### THE PROBLEM
Continue the text on wikihub's core beliefs from the point where it stops.

### TEXT PROVIDED

Core Beliefs
The living document for wikihub's core beliefs, vision, and why it exists.
Shared Mind for Humanity
Wikipedia proved that strangers could build an encyclopedia together. But it enforced a single voice — "neutral point of view" — and in doing so, flattened the richest parts of human knowledge: perspective, experience, dissent, intuition.
wikihub is building something different: a shared mind where every contributor keeps their own voice.
Imagine a doctor's wiki on chronic pain, a patient's wiki on chronic pain, and a researcher's wiki on chronic pain — all interlinked, all forkable, all searchable as one corpus. No edit wars. No lowest-common-denominator consensus. Just the full texture of human understanding, made navigable.
The shared mind isn't one brain. It's a network of brains — each wiki a neuron, each wikilink a synapse, each fork a new branch of thought. The platform's job is to make the whole network traversable while preserving each node's integrity.

(Source data)
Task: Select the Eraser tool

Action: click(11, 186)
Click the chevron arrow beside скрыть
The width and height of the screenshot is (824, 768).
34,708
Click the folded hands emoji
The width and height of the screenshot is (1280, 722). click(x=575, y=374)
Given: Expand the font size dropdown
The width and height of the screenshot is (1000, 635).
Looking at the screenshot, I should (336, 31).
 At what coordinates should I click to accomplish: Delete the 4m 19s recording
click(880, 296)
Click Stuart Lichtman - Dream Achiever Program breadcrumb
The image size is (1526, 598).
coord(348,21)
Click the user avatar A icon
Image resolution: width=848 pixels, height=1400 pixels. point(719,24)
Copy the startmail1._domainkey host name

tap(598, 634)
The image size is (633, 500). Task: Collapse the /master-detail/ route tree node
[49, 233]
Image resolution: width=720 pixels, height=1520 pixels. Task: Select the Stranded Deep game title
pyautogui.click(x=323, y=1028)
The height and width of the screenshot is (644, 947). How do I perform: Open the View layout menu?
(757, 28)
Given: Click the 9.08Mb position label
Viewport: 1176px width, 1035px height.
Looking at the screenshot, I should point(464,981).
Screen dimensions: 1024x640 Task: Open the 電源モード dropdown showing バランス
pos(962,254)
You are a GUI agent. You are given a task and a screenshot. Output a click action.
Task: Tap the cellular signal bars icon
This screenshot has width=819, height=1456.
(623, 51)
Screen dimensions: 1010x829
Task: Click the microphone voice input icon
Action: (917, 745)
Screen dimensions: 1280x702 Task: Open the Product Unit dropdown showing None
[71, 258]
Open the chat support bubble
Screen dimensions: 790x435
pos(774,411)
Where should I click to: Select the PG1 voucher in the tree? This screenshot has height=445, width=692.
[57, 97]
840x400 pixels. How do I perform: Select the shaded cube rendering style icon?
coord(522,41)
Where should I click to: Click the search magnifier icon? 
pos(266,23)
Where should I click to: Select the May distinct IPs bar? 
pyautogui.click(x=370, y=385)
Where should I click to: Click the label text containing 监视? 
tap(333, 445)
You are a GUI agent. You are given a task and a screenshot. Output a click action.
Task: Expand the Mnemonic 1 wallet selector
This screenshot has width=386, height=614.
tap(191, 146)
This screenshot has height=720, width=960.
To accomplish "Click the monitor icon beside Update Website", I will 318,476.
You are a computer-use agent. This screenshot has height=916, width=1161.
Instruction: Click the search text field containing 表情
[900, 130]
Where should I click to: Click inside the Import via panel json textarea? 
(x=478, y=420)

### TASK RESPONSE
Why AI makes this possible now
The shared mind was always the dream. What makes it achievable now is that AI agents can do the maintenance work that killed every previous attempt:
- Cross-referencing — An agent can read 10,000 wikis and surface connections no human would find
- Translation — Not just languages, but between expertise levels, jargon, and frameworks
- Maintenance — The Karpathy LLM Wiki pattern means wikis stay alive instead of rotting. Agents ingest new sources, update cross-references, flag contradictions
- Curation — The Librarian vision: an AI guide that knows the full constellation and can lead you through it
The previous generation of wikis failed because maintenance was a human bottleneck. When AI handles the gardening, humans can focus on what they're uniquely good at: having experiences, forming opinions, and sharing hard-won knowledge.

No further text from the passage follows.